L’avionneur américain Boeing semble être pris dans une spirale infernale d’incidents à répétition. Dernier épisode en date : vendredi dernier, un vol Air Canada reliant Montréal à Lyon, opéré en Boeing 787-8 Dreamliner, a été contraint de rebrousser chemin en plein vol après la détection d’un problème de pressurisation dans la cabine.
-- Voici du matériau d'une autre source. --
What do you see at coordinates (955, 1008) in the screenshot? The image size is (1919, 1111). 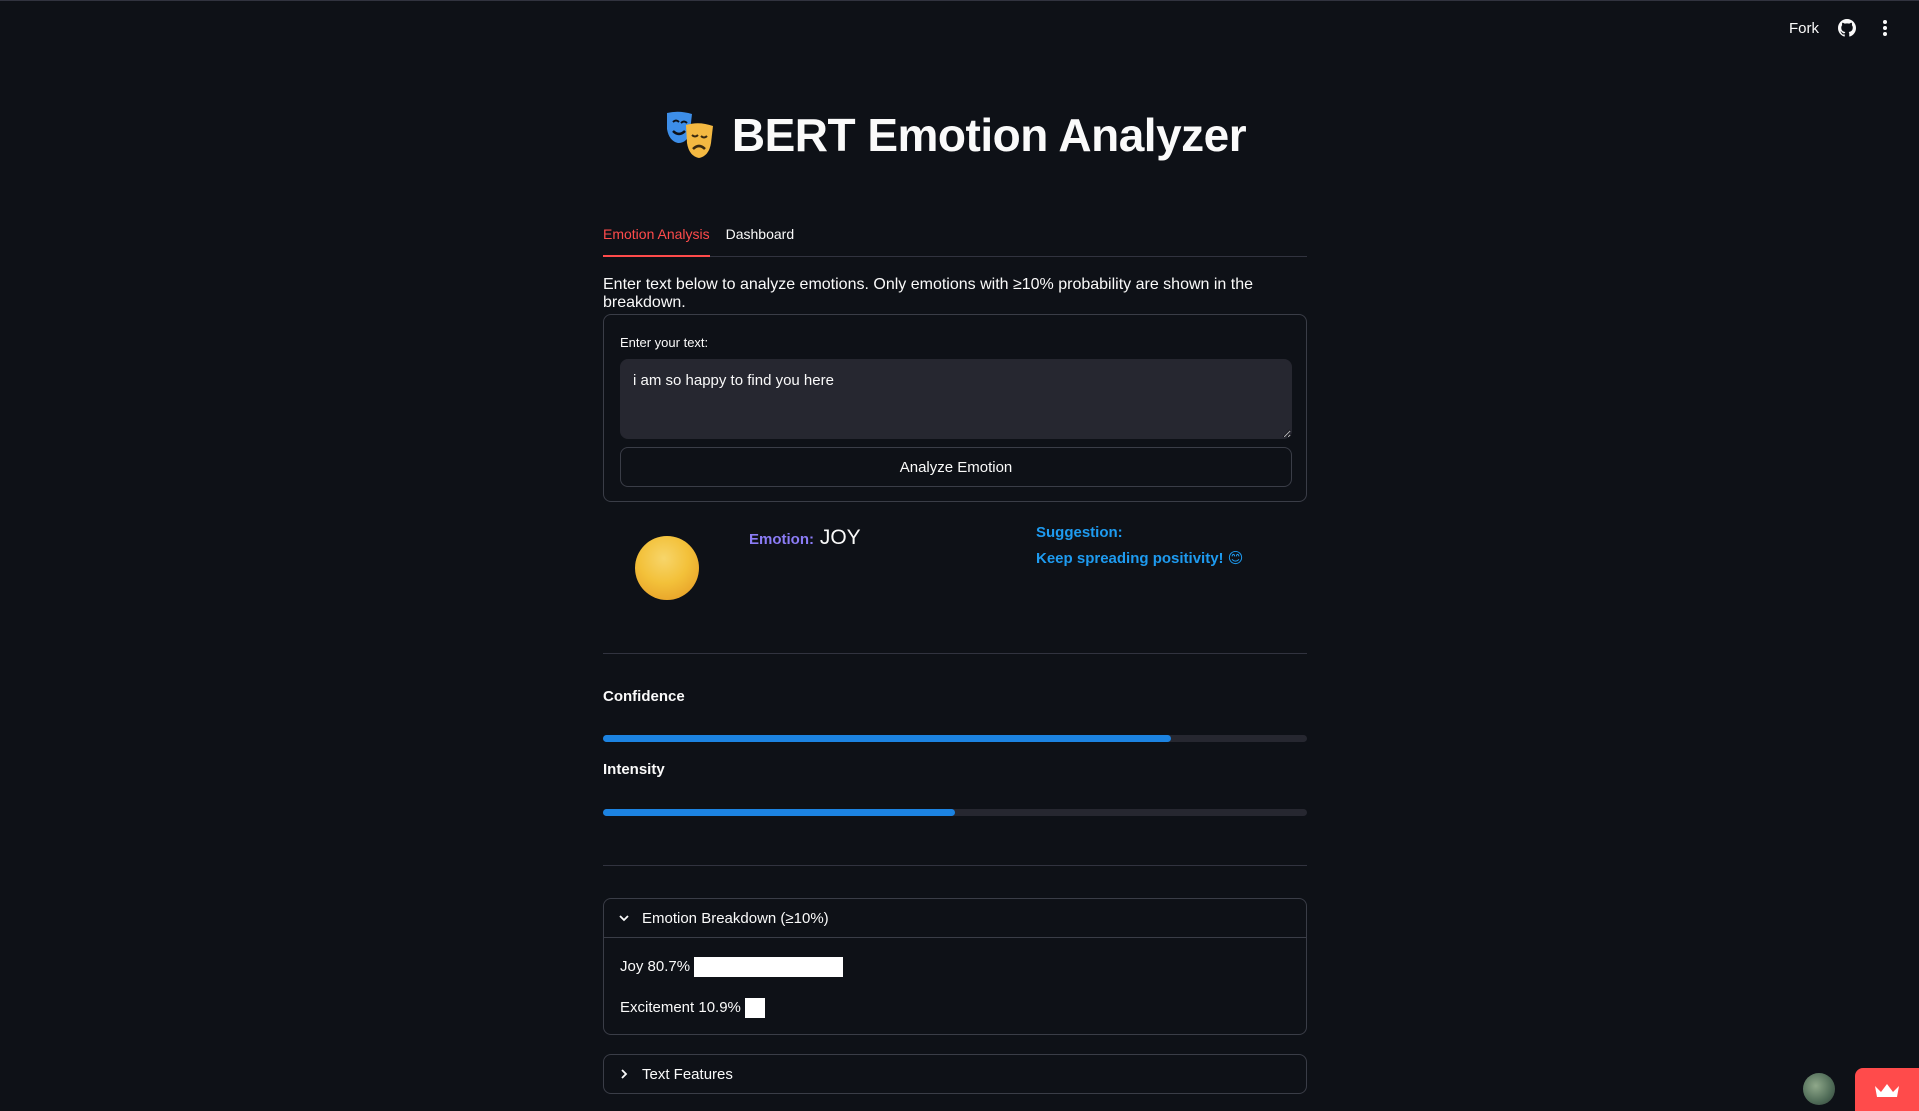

Un nouvel épisode cauchemardesque pour le géant de l’aéronautique, dont la réputation est sérieusement entachée depuis plusieurs mois.
Demi-tour forcé au-dessus de Terre-Neuve
Le vol AC871 d’Air Canada a décollé vendredi soir de l’aéroport international Pierre-Elliott-Trudeau de Montréal, avec 254 passagers à bord, en direction de Lyon-Saint Exupéry. Mais après environ trois heures de vol, alors que l’appareil survolait la province canadienne de Terre-Neuve-et-Labrador, l’équipage a détecté une anomalie au niveau de la pressurisation de la cabine. Par mesure de précaution, le commandant de bord a pris la décision de faire demi-tour et de retourner à Montréal.
Les passagers ont dû débarquer en urgence et ont été pris en charge par la compagnie. Ils ont finalement pu embarquer le lendemain soir, à bord d’un autre appareil, pour rejoindre Lyon avec une escale imprévue à Paris. Quant au Boeing incriminé, il a été immobilisé pour subir une inspection approfondie. « L’avion est en train d’être inspecté par nos professionnels de la maintenance et de l’ingénierie », a sobrement indiqué un porte-parole d’Air Canada.
Boeing face à une inquiétante série noire
Cet incident, même s’il n’a heureusement pas eu de conséquences dramatiques, vient allonger la liste déjà bien fournie des problèmes rencontrés par Boeing ces derniers temps. Début mai, un Boeing 737 MAX 9 de la compagnie Delta Air Lines avait vécu un épisode particulièrement effrayant, avec une porte arrachée en plein vol. Plus récemment, à deux reprises en trois jours, des Boeing ont dû atterrir en urgence au Canada en raison d’une odeur de brûlé dans la cabine.
Les incidents à répétition ternissent sérieusement l’image de Boeing, déjà écornée par les crashs meurtriers des 737 MAX en 2018 et 2019.
– Michel Merluzeau, expert aéronautique
Si ces incidents n’ont pas fait de victimes, leur multiplication à un rythme soutenu suscite une réelle inquiétude. D’autant que l’avionneur américain peine déjà à restaurer sa réputation après les catastrophes des 737 MAX qui avaient fait 346 morts en Indonésie et en Éthiopie.
Un impact dévastateur sur l’image et les finances
Cette accumulation de mauvaises nouvelles pèse lourdement sur le cours de l’action Boeing en bourse, qui a perdu plus de 60% depuis le premier crash du 737 MAX. Le géant de Seattle a aussi vu ses commandes s’effondrer et doit composer avec l’annulation de centaines d’appareils.
- Le carnet de commandes de Boeing s’est réduit de 1 184 appareils en un an, soit une chute de 24%.
- Plus de 700 commandes de 737 MAX ont été annulées depuis le début de la crise.
- La dette à long terme de Boeing a presque triplé entre 2018 et 2021, dépassant les 60 milliards de dollars.
La confiance des compagnies aériennes et des passagers semble durablement ébranlée. Un défi colossal pour le nouveau patron de Boeing, Dave Calhoun, qui s’efforce de redresser l’entreprise depuis son arrivée aux commandes début 2020. Mais les incidents à répétition compliquent singulièrement sa tâche et assombrissent les perspectives de reprise, pourtant vitale pour l’avionneur.
L’épisode du vol Montréal-Lyon forcé à l’atterrissage d’urgence n’est donc qu’un énième accroc pour Boeing. Mais il confirme la spirale préoccupante dans laquelle l’entreprise semble s’enfoncer mois après mois. Un contexte extrêmement délicat pour le géant américain qui, tel Sisyphe et son rocher, doit sans cesse repartir de zéro pour tenter de regagner la précieuse confiance des voyageurs et reconquérir le ciel.